Characterization of Donor Variability for γδ T Cell ex vivo Expansion and Development of an Allogeneic γδ T Cell Immunotherapy

Gamma delta (gamma delta) T cells recently emerged as an attractive candidate for cancer immunotherapy treatments due to their inherent cytotoxicity against both hematological and solid tumors. Moreover, gamma delta T cells provide a platform for the development of allogeneic cell therapies, as they can recognize antigens independent of MHC recognition and without the requirement for a chimeric antigen receptor. However, gamma delta T cell adoptive cell therapy depends on ex vivo expansion to manufacture sufficient cell product numbers, which remains challenging and limited by inter-donor variability. In the current study, we characterize the differences in expansion of gamma delta T cells from various donors that expand (EX) and donors that fail to expand, i.e., non-expanders (NE).

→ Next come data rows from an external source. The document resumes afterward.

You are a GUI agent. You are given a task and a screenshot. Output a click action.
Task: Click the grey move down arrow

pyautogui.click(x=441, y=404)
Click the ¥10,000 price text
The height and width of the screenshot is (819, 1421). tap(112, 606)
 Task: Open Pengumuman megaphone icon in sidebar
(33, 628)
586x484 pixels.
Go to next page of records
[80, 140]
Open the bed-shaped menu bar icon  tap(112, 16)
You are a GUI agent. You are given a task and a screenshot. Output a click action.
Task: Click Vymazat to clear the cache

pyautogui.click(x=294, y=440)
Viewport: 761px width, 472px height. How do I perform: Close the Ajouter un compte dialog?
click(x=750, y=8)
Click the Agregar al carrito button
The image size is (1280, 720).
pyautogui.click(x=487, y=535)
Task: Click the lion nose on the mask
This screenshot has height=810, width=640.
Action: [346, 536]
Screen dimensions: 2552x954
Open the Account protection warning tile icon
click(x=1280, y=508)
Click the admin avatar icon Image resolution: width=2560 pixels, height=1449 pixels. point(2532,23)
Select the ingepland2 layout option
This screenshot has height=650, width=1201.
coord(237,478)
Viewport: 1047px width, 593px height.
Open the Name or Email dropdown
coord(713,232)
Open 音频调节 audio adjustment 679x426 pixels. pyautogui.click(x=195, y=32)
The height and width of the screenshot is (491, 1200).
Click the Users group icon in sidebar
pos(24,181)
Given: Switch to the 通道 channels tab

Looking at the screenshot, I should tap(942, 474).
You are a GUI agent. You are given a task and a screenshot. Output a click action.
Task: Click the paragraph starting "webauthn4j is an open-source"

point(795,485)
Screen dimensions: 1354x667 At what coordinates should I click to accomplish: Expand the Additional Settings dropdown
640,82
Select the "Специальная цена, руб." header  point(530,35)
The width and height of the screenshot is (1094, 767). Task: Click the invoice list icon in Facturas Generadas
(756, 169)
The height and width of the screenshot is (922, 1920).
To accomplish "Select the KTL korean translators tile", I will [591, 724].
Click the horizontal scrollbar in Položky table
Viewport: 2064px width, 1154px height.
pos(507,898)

Further, we demonstrate that IL-21 can be used to increase the expansion potential of NE. In order to reduce the risk of graft vs. host disease (GVHD) induced by an allogeneic T cell product, alpha beta T cell depletions must be considered due to the potential for HLA mismatch. Typically, alpha beta T cell depletions are performed at the end of expansion, prior to infusion. We show that gamma delta T cell cultures can be successfully alpha beta depleted on day 6 of expansion, providing a better environment for the gamma delta T cells to expand, and that the alpha beta T cell population remains below clinically acceptable standards for T cell-depleted allogeneic stem cell products. Finally, we assess the potential for a mixed donor gamma delta T cell therapy and characterize the effects of cryopreservation on gamma delta T cells. Collectively, these studies support the development of an improved allogeneic gamma delta T cell product and suggest the possibility of using mixed donor gamma delta T cell immunotherapies.